Get the low down on gettin' down
A 700-plus page book provides how-to on the birds and the bees and everything in-between

The ‘Guide’ is a sex-crazed college student’s bible. It’s also very useful in sex ed classes across the nation. And there’s pictures.

By Doris Dadayan
A&E Editor

Do it to me, touch me there. Oh, baby, baby. I need you to blank blank my blank blank right now.

Oh yes, kids, it’s getting hot in here—a damn good time to learn the naked truth about what adults do behind closed doors. Thankfully, the over 700-page Guide to Getting it On—a bible full of how-to’s for electrifying nights of passion; enticing, exciting and enchanting things to do to, and with, your significant other ; and, well, full-blown instructions and illustrations on properly giving a blow job—answers all that a curious mind needs to know about sex.

All in the name of “revenge for eight years in Catholic school,” Paul Joannides, the writer of the Guide and publisher of Goofy Foot Press, skillfully masters the art of explaining “Men’s Underwear—The Fruit in Your Loom” and the informative “Dirty Word Chapter” in a diplomatic, objective way—with a curriculum that has yet to be included in high school sex ed.

“I’m also a psychoanalyst. I wanted to find a decent book on sex for a couple of young adult patients. After looking and looking, I was quite surprised at how bleak the offerings were,” Joannides said. “There were plenty of books that felt they could tell you the best ways to stick ‘a’ into ‘b,’ but nothing that was fun and also made you really think about sex.”

According to Joannides, the options were either “the dry academic books which were, and still are, guaranteed to put you to sleep in a page or two—they usually assign these in college sex-ed courses and charge students $65 to $110 each—or there were the how-to books that thought they knew all about sex,” he said. “For me, the process of writing it became an eye-opener of just how little I knew about sex, and just how little I still know about sex.”

With chapters delicately titled “Kink in the Animal Kingdom” and “Hand Jobs: Strokes for Blokes,” Joannides puts an end to curious subject matter that previously left some a little hot and bothered. From nipple and ball stimulation to multiple orgasms and sex toys, the author goes above and beyond the call of duty—certainly taking one for the team—and brings education to a higher level, with history lessons, English lessons and “geography of the glands.”

Joannides discusses everything from menstruation, to the laws of sex, sexual dysfunction, as well as the “Flat-Handed Doggy Dig.” He offers helpful hints on masturbation, with how-to style sections that involve everything from oral, anal and vaginal, as well as illustrations to go along with each piece of information—appropriate for a time when a picture is truly worth 1,000 words.

**RECORDS SHOWN:**

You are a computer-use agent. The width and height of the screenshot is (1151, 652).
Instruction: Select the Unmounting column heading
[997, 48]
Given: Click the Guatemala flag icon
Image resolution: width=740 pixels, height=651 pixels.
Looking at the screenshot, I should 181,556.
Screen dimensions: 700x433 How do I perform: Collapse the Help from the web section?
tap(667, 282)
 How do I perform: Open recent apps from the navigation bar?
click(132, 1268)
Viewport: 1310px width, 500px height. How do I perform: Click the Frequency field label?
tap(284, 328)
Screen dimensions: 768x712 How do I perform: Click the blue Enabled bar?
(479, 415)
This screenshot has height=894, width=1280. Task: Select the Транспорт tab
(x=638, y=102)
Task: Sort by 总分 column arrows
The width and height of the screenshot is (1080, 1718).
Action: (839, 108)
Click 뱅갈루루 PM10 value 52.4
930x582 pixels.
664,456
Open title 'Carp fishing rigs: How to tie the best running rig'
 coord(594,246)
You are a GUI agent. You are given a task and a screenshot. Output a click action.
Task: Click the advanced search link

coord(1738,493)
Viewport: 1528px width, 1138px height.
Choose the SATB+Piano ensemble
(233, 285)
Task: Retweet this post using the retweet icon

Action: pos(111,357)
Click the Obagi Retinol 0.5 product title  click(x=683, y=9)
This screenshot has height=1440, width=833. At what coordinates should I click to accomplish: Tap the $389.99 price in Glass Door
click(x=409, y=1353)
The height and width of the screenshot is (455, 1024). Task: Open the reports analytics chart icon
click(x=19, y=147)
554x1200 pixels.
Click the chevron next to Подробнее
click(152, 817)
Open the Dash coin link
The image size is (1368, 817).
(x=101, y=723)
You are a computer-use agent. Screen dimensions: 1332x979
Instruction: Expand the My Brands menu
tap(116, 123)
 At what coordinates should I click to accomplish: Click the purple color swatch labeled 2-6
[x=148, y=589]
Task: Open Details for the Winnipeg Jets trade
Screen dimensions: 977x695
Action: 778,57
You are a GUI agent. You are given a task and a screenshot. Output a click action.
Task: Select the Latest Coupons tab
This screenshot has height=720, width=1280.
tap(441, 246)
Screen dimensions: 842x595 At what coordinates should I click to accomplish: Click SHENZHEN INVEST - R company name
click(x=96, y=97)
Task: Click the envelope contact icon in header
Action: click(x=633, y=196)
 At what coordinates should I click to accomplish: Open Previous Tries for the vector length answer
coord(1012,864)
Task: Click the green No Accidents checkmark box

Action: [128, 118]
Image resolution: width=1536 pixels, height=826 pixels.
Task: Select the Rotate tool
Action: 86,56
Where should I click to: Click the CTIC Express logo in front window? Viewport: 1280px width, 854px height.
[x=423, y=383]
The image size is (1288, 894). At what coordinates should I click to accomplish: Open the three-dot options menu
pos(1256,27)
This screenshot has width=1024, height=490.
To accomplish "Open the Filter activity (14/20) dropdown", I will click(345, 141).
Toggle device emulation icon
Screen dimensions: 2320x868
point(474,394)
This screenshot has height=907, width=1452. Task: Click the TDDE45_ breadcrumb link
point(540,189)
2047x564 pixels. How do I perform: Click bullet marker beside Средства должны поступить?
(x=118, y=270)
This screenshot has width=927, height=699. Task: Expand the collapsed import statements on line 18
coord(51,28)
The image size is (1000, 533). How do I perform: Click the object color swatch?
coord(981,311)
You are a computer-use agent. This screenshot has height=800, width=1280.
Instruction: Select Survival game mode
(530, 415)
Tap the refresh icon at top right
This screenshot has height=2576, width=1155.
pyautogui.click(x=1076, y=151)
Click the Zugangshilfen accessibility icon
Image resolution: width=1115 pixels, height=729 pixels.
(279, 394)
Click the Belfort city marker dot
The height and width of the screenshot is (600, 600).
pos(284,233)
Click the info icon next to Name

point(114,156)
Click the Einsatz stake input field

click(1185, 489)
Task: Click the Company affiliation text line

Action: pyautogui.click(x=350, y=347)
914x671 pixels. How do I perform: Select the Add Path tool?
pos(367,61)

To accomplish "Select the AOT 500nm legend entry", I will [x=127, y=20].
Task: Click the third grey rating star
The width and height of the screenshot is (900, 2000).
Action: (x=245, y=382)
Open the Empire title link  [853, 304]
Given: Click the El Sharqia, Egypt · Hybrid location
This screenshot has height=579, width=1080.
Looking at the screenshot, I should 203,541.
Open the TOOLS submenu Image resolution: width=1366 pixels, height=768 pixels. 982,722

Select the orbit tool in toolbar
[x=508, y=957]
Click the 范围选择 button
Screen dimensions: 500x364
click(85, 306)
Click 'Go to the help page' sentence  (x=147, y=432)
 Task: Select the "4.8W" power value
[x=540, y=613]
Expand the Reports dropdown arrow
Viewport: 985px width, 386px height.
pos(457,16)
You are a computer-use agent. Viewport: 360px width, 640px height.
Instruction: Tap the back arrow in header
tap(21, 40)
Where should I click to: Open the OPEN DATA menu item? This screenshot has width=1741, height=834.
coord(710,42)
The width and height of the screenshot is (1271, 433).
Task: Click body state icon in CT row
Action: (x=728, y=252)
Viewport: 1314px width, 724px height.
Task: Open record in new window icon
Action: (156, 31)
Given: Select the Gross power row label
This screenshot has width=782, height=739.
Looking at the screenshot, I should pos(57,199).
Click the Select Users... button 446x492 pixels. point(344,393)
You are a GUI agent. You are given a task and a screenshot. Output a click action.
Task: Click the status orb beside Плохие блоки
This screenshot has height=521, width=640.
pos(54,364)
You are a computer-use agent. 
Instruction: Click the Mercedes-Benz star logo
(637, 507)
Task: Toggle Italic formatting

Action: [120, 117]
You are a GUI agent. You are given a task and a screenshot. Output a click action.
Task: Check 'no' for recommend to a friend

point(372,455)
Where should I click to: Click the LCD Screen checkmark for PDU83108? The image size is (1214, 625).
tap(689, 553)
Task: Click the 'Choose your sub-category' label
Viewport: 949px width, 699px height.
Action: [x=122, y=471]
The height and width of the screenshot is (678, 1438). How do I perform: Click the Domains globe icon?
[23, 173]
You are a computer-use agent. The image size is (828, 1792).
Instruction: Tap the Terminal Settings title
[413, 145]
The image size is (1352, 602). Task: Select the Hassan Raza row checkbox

**EXERCISES:**
1 > In the article:
(a) How many pages does the Guide run?
(b) What company does Paul Joannides publish under?
(c) What do the dry academic books assigned in college sex-ed courses cost students?
2 > According to the article, what led Joannides, in his own account, to write the Guide?
Answer from the article alone.

**SOLUTIONS:**
1 >
(a) Over 700 pages.
(b) Goofy Foot Press.
(c) $65 to $110 each.

2 > As a psychoanalyst, he wanted a decent book on sex for a couple of young adult patients and was surprised at how bleak the offerings were. The books available were either dry academic texts or how-to books about the mechanics, and none was both fun and made readers really think about sex.